Page -
━━━━━━━━━━━━━━━━━━━━

= Samuel Brooks (cotton manufacturer) =

British banker

Samuel Brooks (12 August 1793 - 7 June 1864) was an English cotton manufacturer and banker.

== Life ==
He was born at Great Harwood, near Whalley, Lancashire, England, the second son of William Brooks. In 1815 he became a partner in his father’s Blackburn-based business, Cunliffe Brooks & Co. This business supplied cotton and/or textile equipment, and also ran a bank as a sideline. Around 1819 his father set up Samuel and his two brothers as junior partners in three separate firms of calico printers in Manchester. Samuel opened a small branch of his father's bank in a corner of his warehouse. Gradually, banking became his principal activity, and in 1826 the bank moved to its own premises. It soon became established as one of Manchester’s leading banks. In 1900 it was absorbed by Lloyd's Bank to provide them with a presence in the Manchester area. Like several other Manchester bankers he was elected to membership of the Manchester Literary and Philosophical Society, in his case on 24 January 1823

Subsequently Brooks established the first housing developments in Whalley Range (which he named) and Brooklands (which acquired its name from common usage).

Brooks died in 1864. He had married Margaret Hall, daughter of Thomas Hall, and had a son William, who became an MP and was made a baronet.

==Manchester and Leeds Railway==
In 1830, Brooks chaired the first meeting of the promoters of the Manchester and Leeds Railway (M&LR). Subsequently, he became its first deputy chairman.

Initially the M&LR placed its Manchester terminus at Oldham Road but they had a firm plan to establish a station more centrally. Samuel Brooks had purchased land at Hunt's Bank and in August 1838 he informed the board that "...if you require any portion of that land, you shall have it on reasonable terms". He went on to pledge that the company would not be prejudiced by his holding the land, and that he had offers in hand but would not sell until he knew the board's intentions. The board gratefully accepted this offer, and thus the company were able to build Manchester Victoria station a few years later.

━━━━━━━━━━━━━━━━━━━━

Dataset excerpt
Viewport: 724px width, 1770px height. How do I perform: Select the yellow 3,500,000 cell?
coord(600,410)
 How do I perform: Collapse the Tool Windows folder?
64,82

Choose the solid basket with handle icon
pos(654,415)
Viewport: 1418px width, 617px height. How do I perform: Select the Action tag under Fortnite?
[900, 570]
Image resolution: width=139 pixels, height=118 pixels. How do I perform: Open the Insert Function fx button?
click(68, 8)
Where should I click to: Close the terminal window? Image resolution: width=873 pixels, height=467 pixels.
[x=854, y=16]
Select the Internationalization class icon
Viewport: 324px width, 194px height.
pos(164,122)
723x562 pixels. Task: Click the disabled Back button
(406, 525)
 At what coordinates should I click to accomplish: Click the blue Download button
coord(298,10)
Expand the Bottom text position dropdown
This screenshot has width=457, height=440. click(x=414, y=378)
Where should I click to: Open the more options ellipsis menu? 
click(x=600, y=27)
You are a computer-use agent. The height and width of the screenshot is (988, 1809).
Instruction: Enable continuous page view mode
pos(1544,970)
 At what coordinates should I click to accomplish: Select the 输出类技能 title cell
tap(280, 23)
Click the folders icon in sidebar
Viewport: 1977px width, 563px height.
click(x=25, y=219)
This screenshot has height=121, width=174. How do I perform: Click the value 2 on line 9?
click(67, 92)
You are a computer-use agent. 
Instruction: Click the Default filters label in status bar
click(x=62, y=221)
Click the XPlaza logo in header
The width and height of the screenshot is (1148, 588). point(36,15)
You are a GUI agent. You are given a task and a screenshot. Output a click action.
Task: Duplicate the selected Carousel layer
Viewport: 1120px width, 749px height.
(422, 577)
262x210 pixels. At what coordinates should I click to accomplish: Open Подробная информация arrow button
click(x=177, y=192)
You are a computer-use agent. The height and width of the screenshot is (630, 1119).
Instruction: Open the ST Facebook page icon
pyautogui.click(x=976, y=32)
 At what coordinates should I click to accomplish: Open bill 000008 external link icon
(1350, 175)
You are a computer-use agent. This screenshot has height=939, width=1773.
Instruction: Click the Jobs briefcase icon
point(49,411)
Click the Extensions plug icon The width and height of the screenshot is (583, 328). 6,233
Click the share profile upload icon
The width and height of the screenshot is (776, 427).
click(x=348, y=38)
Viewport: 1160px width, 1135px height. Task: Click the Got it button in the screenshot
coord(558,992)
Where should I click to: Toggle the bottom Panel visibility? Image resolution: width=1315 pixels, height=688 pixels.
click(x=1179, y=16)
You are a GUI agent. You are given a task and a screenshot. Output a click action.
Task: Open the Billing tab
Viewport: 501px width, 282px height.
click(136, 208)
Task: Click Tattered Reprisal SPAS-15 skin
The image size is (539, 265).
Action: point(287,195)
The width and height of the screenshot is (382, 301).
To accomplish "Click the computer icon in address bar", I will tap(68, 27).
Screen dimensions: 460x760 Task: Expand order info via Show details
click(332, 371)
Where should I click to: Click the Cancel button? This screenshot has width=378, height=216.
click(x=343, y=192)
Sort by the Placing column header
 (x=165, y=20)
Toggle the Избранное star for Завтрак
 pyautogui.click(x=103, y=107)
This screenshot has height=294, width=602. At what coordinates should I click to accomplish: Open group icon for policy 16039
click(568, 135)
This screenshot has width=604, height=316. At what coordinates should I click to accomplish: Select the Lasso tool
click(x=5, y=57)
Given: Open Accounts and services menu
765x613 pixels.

━━━━━━━━━━━━━━━━━━━━

Written tasks -
1. Please translate this sentence from the Samuel Brooks biography into French: "Gradually, banking became his principal activity, and in 1826 the bank moved to its own premises."
2. For each statement, answer yes or no according to the Samuel Brooks biography, and quote the words that settle it.
(a) Brooks was the eldest son of William Brooks.
(b) Brooks gave Brooklands its name.
(c) Brooks was elected to the Manchester Literary and Philosophical Society in 1823.
3. Using the Samuel Brooks biography, answer these questions.
(a) In what year did Brooks's bank move to its own premises?
(b) Whom did Brooks marry?
(c) Where did the Manchester and Leeds Railway first place its Manchester terminus?

Answers to the exercise -
1. Peu à peu, la banque devint son activité principale, et en 1826 la banque s'installa dans ses propres locaux.

2.
(a) No: "the second son of William Brooks"
(b) No: "Brooklands (which acquired its name from common usage)"
(c) Yes: "in his case on 24 January 1823"

3.
(a) 1826
(b) Margaret Hall, daughter of Thomas Hall
(c) Oldham Road